## DESCRIPCIÓN DEL EJERCICIO
Reproduzca íntegramente los datos desde la línea que contiene "The height and" hasta el final, ambos extremos incluidos. Multiplique por 2 cada coordenada de clic y redondee a enteros, con las mitades hacia arriba.

———

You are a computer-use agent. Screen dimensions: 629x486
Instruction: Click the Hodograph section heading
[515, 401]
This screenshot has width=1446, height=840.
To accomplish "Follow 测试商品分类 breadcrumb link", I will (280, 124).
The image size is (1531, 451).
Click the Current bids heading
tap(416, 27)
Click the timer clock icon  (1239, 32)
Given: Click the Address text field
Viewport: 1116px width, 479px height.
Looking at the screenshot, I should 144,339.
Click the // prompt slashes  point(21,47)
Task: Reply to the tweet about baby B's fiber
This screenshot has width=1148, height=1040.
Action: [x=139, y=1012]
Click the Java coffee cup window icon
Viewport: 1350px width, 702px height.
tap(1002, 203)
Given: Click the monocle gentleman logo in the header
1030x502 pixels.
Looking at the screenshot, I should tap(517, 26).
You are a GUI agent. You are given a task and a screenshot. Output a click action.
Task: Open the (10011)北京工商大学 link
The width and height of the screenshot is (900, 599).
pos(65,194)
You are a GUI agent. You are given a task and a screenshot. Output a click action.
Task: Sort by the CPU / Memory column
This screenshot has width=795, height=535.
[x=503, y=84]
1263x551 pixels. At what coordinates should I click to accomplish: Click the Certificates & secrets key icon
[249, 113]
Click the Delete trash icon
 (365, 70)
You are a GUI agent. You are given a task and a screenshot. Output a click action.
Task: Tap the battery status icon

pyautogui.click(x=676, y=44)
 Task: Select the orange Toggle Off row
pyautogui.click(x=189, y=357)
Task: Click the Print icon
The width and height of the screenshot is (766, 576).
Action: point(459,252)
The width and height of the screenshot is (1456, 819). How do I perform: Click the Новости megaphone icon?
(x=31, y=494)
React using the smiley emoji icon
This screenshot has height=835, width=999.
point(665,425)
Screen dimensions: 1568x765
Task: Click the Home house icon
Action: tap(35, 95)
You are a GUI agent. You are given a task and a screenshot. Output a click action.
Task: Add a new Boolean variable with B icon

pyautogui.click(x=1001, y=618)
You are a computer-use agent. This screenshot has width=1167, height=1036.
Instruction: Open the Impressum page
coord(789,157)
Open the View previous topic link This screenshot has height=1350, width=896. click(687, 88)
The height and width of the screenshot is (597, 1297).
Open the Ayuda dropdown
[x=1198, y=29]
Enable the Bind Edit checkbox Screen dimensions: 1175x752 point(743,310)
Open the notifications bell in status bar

———

## RESULTADO
The height and width of the screenshot is (597, 1297).
Open the Ayuda dropdown
[x=2396, y=58]
Enable the Bind Edit checkbox Screen dimensions: 1175x752 point(1486,620)
Open the notifications bell in status bar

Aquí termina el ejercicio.